La «vittoria» Ovviamente per il M5S dell’Umbria e di Terni, questa è «una vittoria storica, che arriva dopo la decisione di ‘occupare’ simbolicamente il consiglio regionale e dopo l’ennesima manifestazione di piazza con la quale la città ha ribadito il proprio ‘no’ deciso alla politica dell’incenerimento, delle consorterie – ha detto Andrea Liberati – e delle camarille». Ora, però, si dovrà attendere che tra il Comune di Roma ed Acea si avvii la discussione sotto il profilo economico-industriale.

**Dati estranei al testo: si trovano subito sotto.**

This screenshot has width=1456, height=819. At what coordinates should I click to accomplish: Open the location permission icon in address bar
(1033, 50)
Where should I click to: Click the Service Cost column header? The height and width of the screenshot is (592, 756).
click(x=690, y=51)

Fabio Neri, leader del Comitato No Inc

«Fatto rilevante» Nel primo pomeriggio è arrivato il commento del Comitato No Inceneritori: «Apprendiamo dell’atto votato in Consiglio Comunale a Roma che impegna la Giunta Capitolina a chiedere ad Acea il ritiro della richiesta di bruciare nell’inceneritore ternano la frazione residua dei rifiuti urbani. Richiesta depositata ormai nel lontano 2014 dal cda della mega multiutility nominato dalla Giunta Marino e tuttora in carica, sebbene in procinto di scadere alla fine di questo mese. Il fatto è rilevante, indubbiamente e inevitabilmente, sia per la novità, mai era successo prima, ma soprattutto perché i soggetti interessati hanno per ovvi motivi rilevanza nazionale: la Capitale e la sua partecipata al 51%, che è ad oggi il quinto operatore nazionale nel settore rifiuti».

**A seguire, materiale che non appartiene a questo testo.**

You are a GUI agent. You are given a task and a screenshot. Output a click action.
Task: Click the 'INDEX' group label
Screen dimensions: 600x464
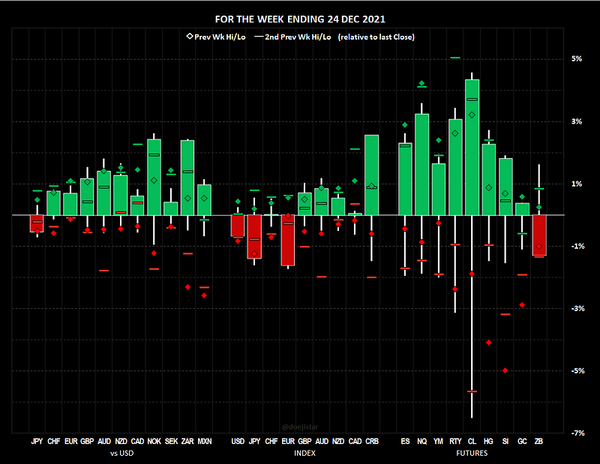coord(305,451)
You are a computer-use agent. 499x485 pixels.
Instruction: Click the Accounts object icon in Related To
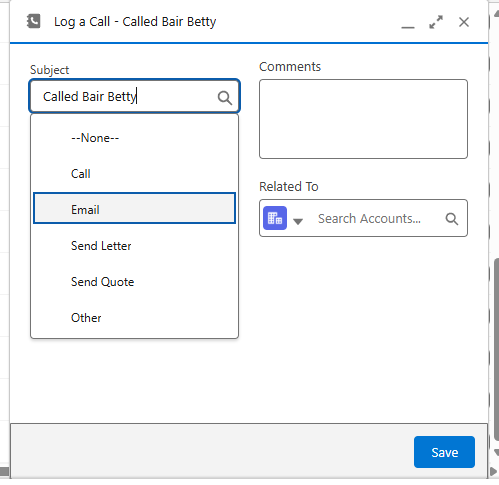(x=275, y=218)
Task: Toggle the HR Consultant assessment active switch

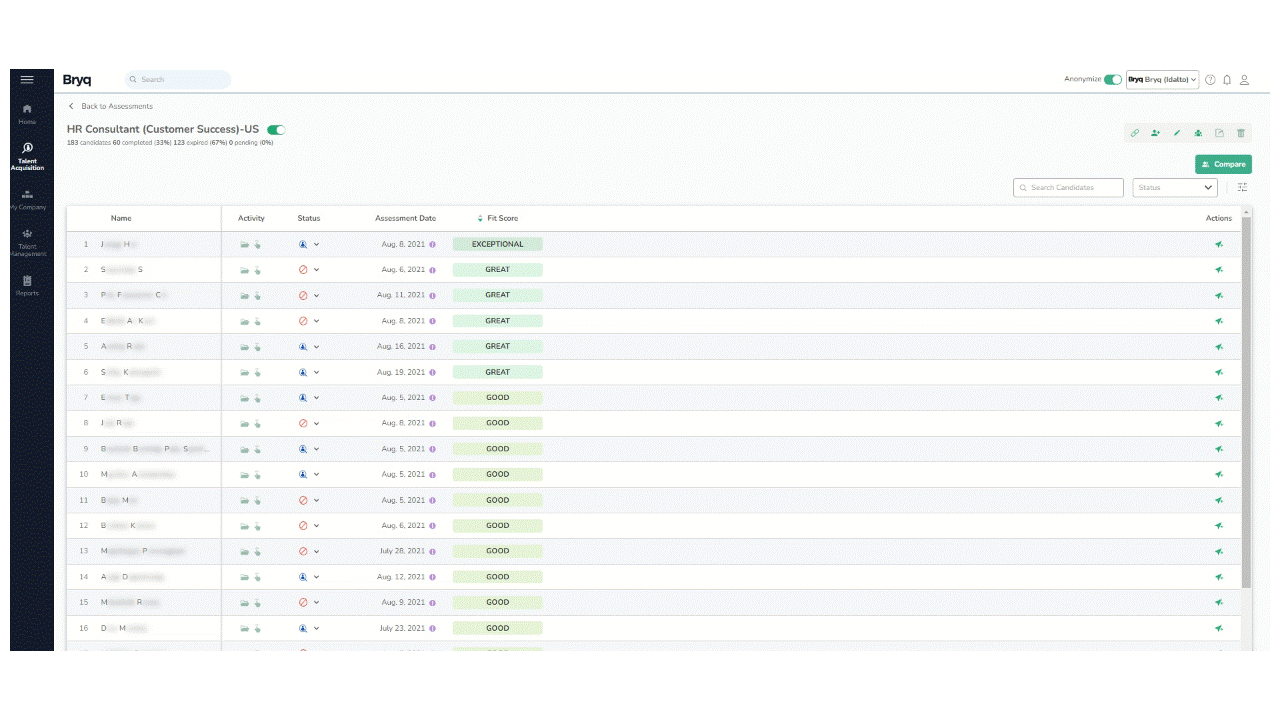Action: [276, 130]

I dubbi Il Comitato prosegue sottolineando che «Acea però ha in sé ancora vigente un Piano Industriale che la vorrebbe proiettare al terzo posto per volumi di rifiuti trattati e tra i settori c’è anche quello dell’incenerimento. Manca insomma un passaggio della Giunta Capitolina prima dell’imminente Assemblea degli Azionisti di aprile. Un atto di indirizzo lo sappiamo, rischia di rimanere una semplice espressione di intenti se non è una Giunta a ratificarne i contenuti. Fatto questo si dovrà far pesare il ruolo del socio di maggioranza pubblica, il Comune appunto, al contrario di quanto fatto finora in cui a comandare in Acea sono sempre stati i soci privati».

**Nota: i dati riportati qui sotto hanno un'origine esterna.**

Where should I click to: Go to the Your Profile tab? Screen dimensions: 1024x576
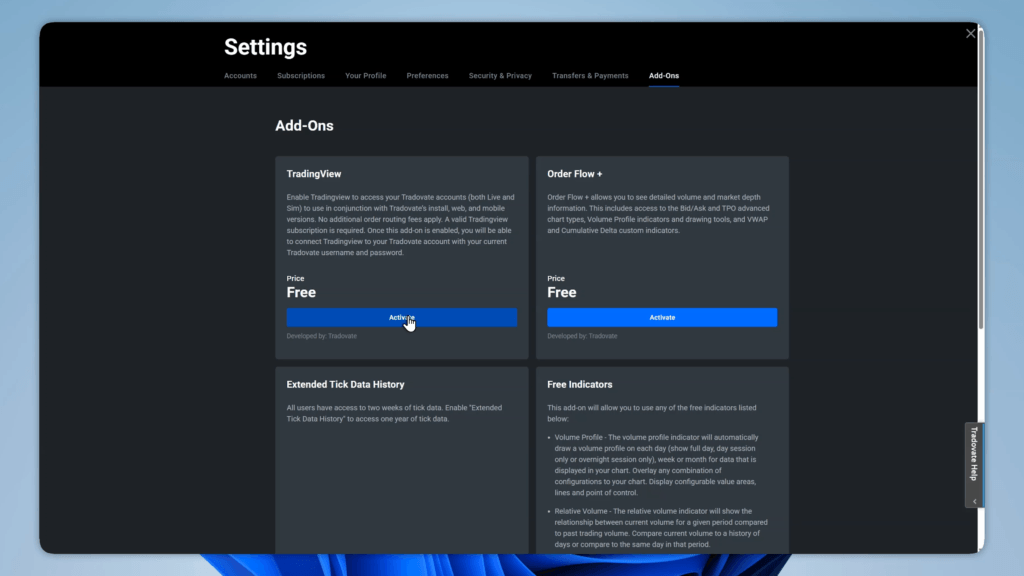click(365, 76)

Fabio Paparelli e Catiuscia Marini

Acea e Regione «Detto questo – continua il Comitato – il terzo soggetto in campo è la Regione Umbria. Ebbene anche la Giunta Regionale ha diverse armi a sua disposizione, una su tutte il potere programmatorio in materia di rifiuti che ancora, malgrado lo Sblocca Italia, rimane nelle sue mani. E questa vicenda mette in risalto un assurdo: la Regione ha deciso (scelleratamente) di produrre dalla frazione residua il Combustibile Solido Secondario ma da inviare fuori regione. Ora la cosa davvero grave è che Acea chiede di utilizzare la stessa frazione per invece incenerirla a Terni, nei fatti ponendosi al di sopra della Regione Umbria. Dalla sua il fatto che questa frazione residua, ottenuta dal trattamento dell’indifferenziato, perde la denominazione di ‘rifiuto urbano’, obbligato quindi al trattamento e smaltimento nel bacino di origine, per diventare invece ‘rifiuto speciale’ libero in quanto tale di circolare per tutto il territorio nazionale. Sarebbe però davvero assurdo che la Regione Umbria permetta ad Acea di decidere al suo posto, di bruciare magari non la sua frazione residua ma addirittura quella proveniente da un’altra regione. Certo ne abbiamo viste molte in questi anni, una su tutte il documento in cui la Regione rispondeva al Ministero dell’Ambiente che pur non essendoci impianti autorizzati ai sensi del decreto Sblocca Italia, Acea aveva però depositato la richiesta in questione inserendo nella normativa vigente, a giustificazione della richiesta, e già sufficiente al fine autorizzativo, anche il decreto Sblocca Italia. Ma tant’è. La presidente Marini e il suo vice hanno alzato pubblicamente gli scudi. Vedremo se faranno prima i romani o gli umbri ad evitarci il disastro. Noi continueremo – conclude il Comitato – la mobilitazione e la raccolta fondi per il ricorso al Tar contro l’autorizzazione all’altro inceneritore».